TASK:
Word for word, restate the records from their first line through the line with "Contact (244, 1862)", both ends included; omit each picture.

THE INPUT:
= = = = =
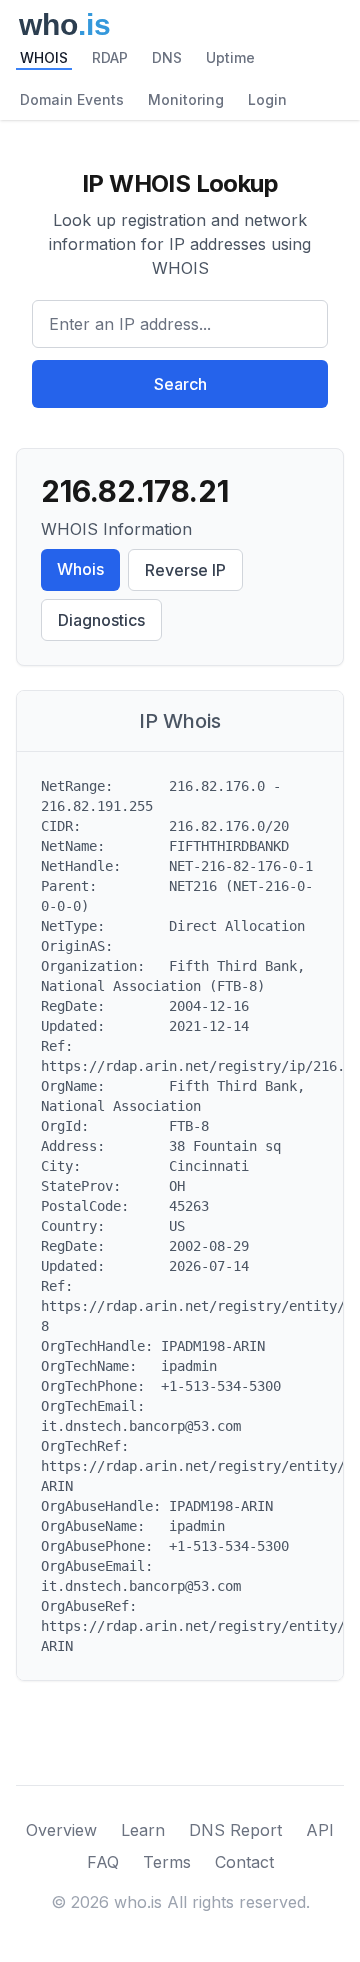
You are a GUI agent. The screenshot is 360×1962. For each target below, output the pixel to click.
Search (180, 384)
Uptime (230, 57)
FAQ (103, 1862)
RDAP (110, 57)
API (320, 1830)
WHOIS (44, 57)
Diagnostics (101, 620)
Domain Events (72, 99)
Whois (80, 569)
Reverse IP (185, 570)
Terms (167, 1862)
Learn (143, 1830)
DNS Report (235, 1830)
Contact (244, 1862)
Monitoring (186, 99)
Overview (61, 1830)
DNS (167, 57)
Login (267, 99)
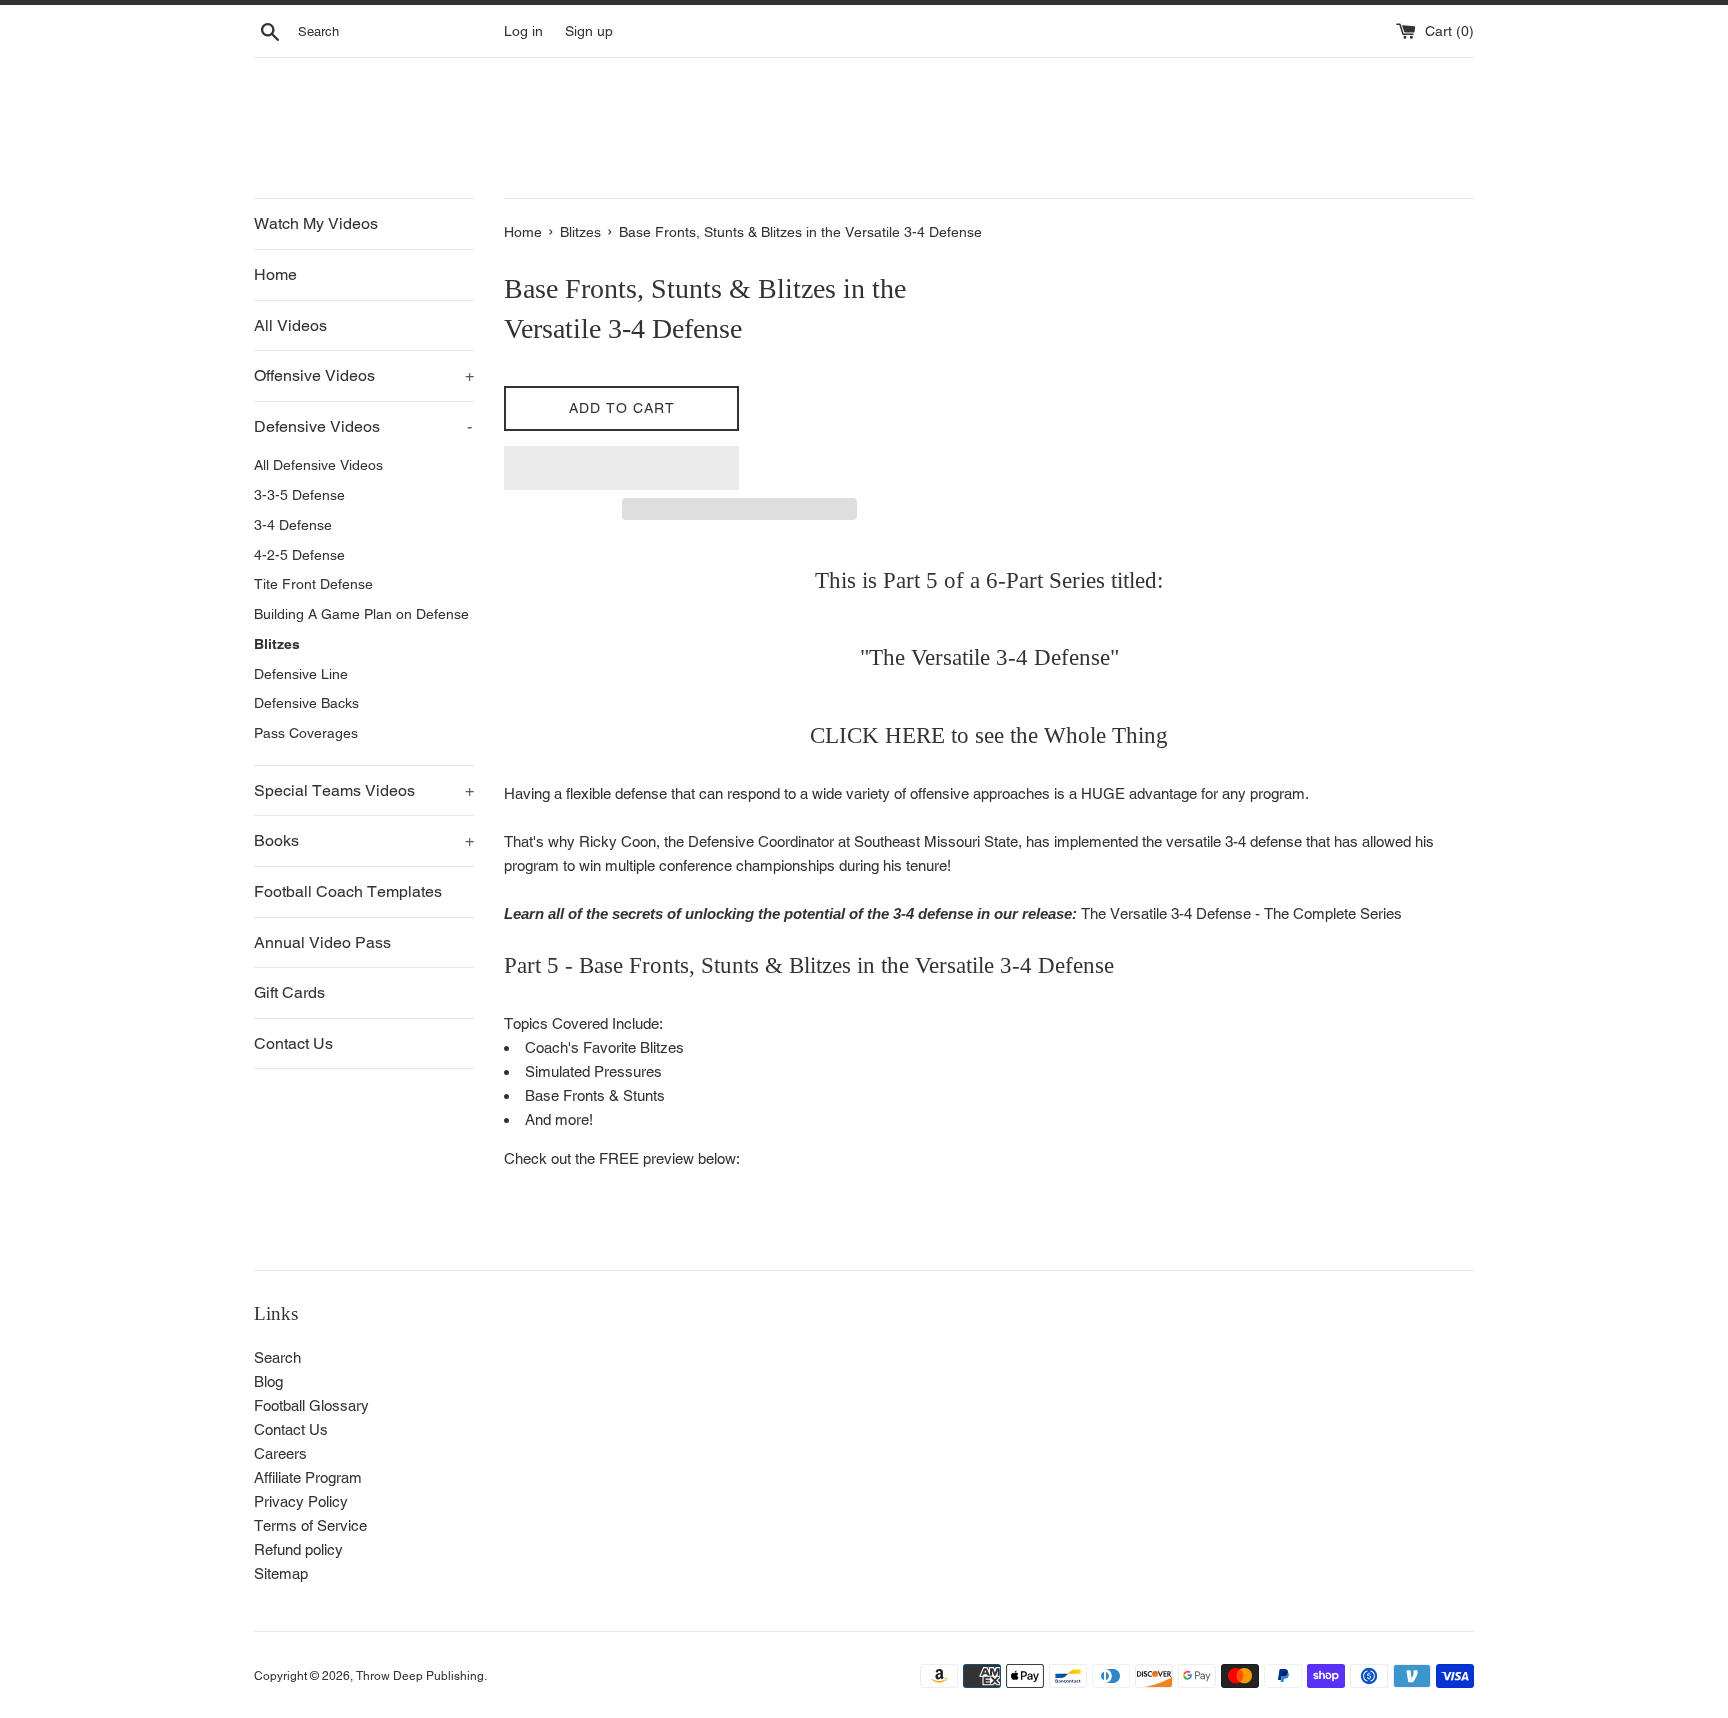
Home (275, 274)
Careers (280, 1453)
= = = = =
FINISHED EXERCISE:
You are a GUI agent. The screenshot is 360×1962. For each target below, output the pixel to click.
Search (180, 384)
Uptime (230, 57)
FAQ (103, 1862)
RDAP (110, 57)
API (320, 1830)
WHOIS (44, 57)
Diagnostics (101, 620)
Domain Events (72, 99)
Whois (80, 569)
Reverse IP (185, 570)
Terms (167, 1862)
Learn (143, 1830)
DNS Report (235, 1830)
Contact (244, 1862)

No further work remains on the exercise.